Dataset content —
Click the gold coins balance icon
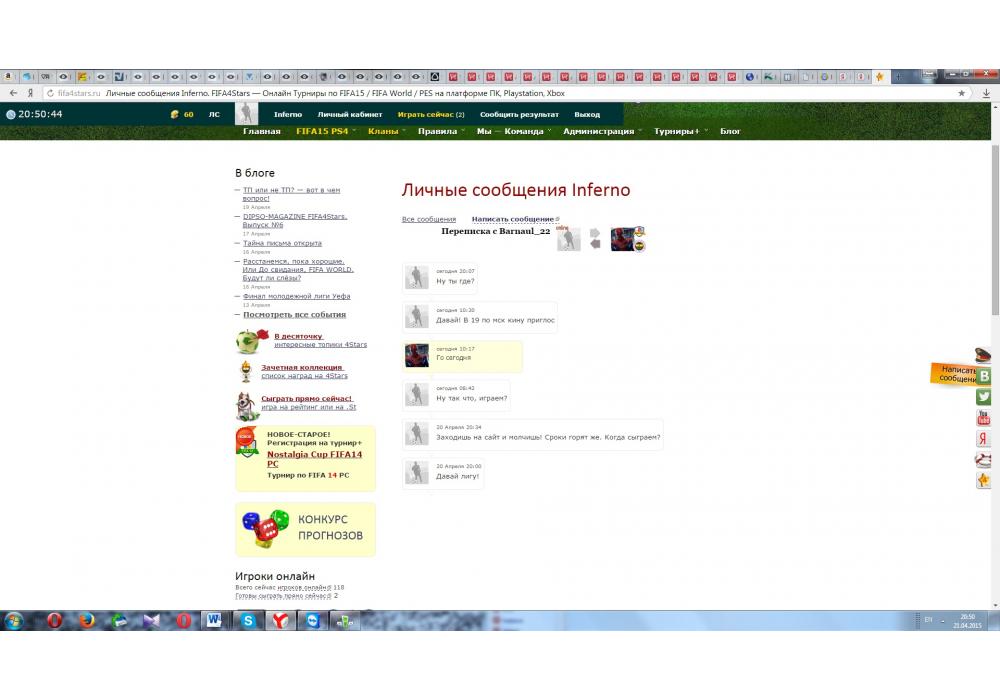Image resolution: width=1000 pixels, height=700 pixels. pyautogui.click(x=175, y=114)
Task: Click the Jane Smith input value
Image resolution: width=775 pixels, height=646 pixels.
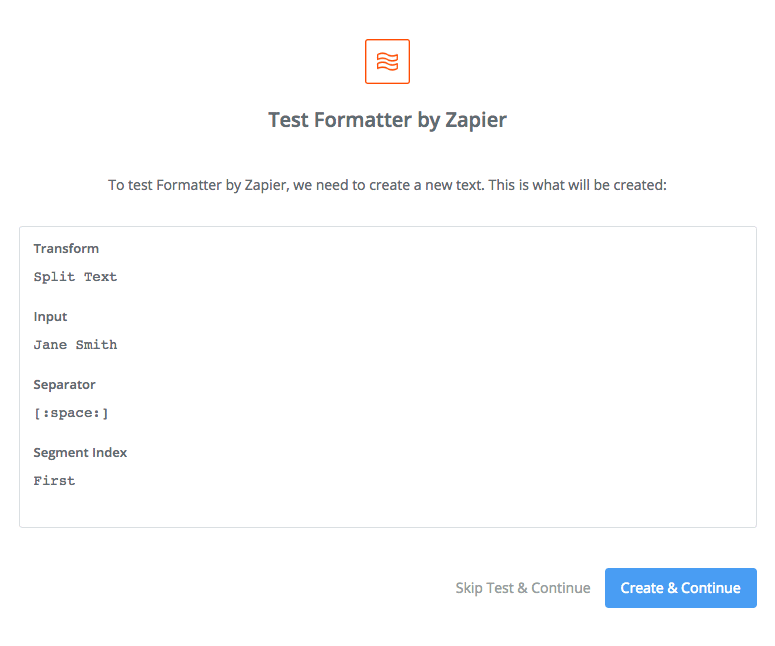Action: [75, 345]
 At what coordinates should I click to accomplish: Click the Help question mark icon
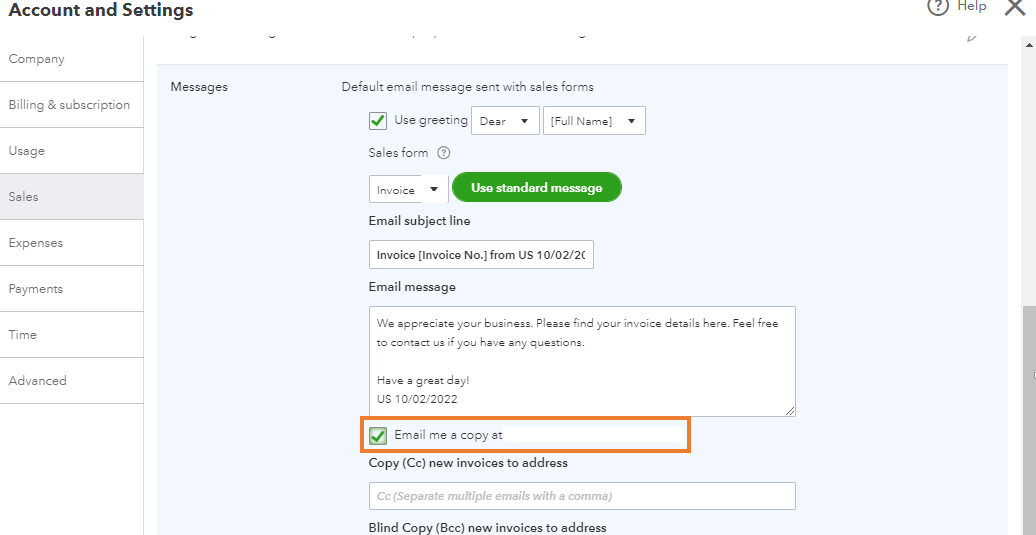(x=937, y=7)
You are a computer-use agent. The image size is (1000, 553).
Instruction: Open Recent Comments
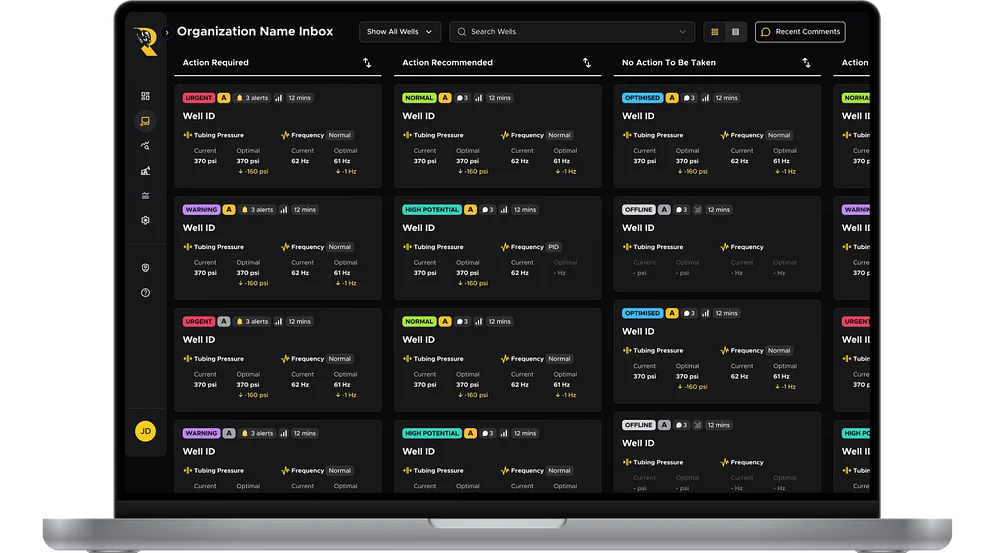click(800, 32)
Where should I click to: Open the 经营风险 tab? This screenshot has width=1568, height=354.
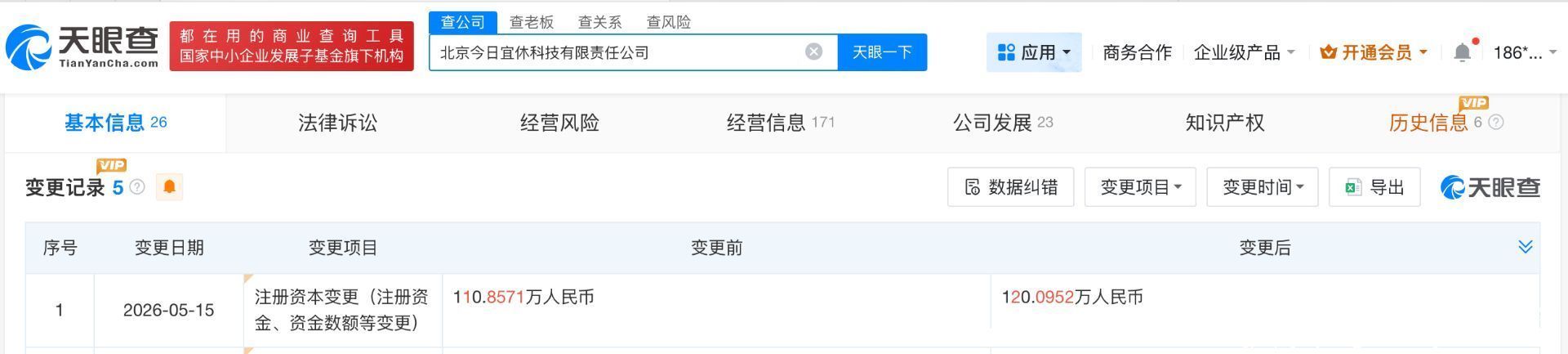tap(559, 123)
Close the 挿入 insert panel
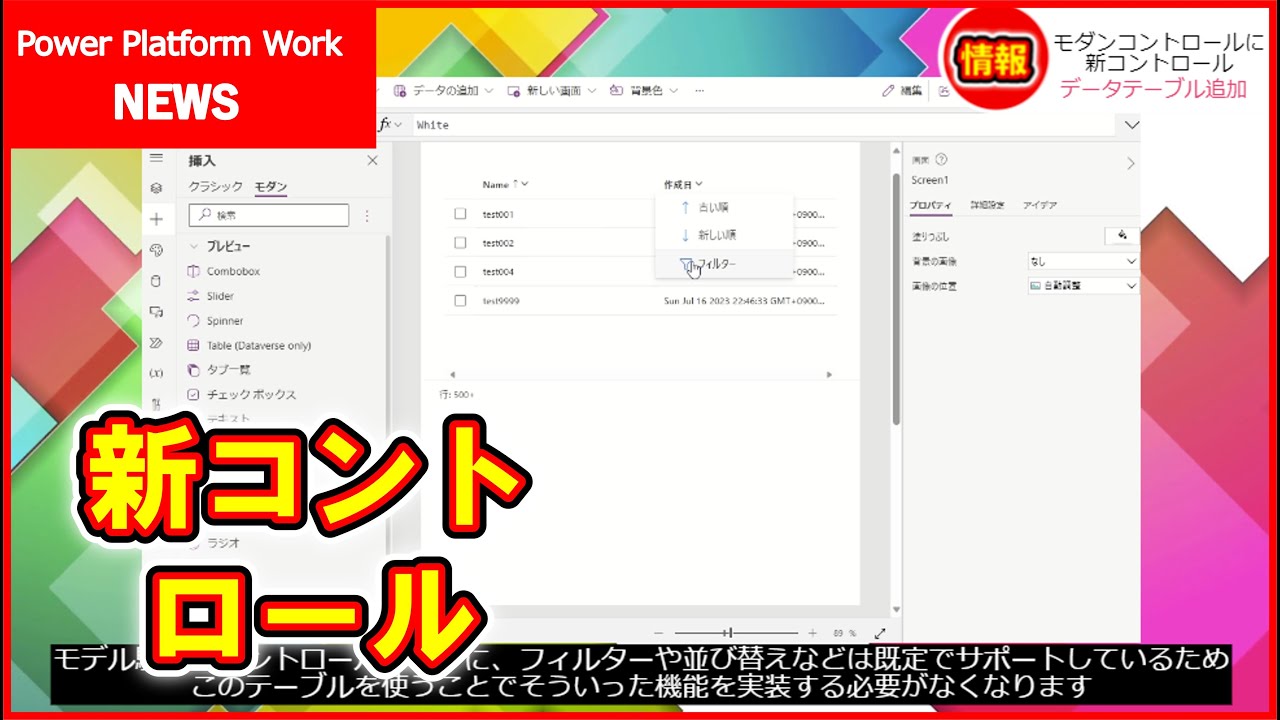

Activity —
Beginning with the line that contains "Instruction: Open Recent Comments" and ending with the last line of the data above, output those lines exactly and nothing more, without any pictures.

Completed task —
Instruction: Open Recent Comments
click(800, 32)
Where should I click to: Open the 经营风险 tab? This screenshot has width=1568, height=354.
tap(559, 123)
Close the 挿入 insert panel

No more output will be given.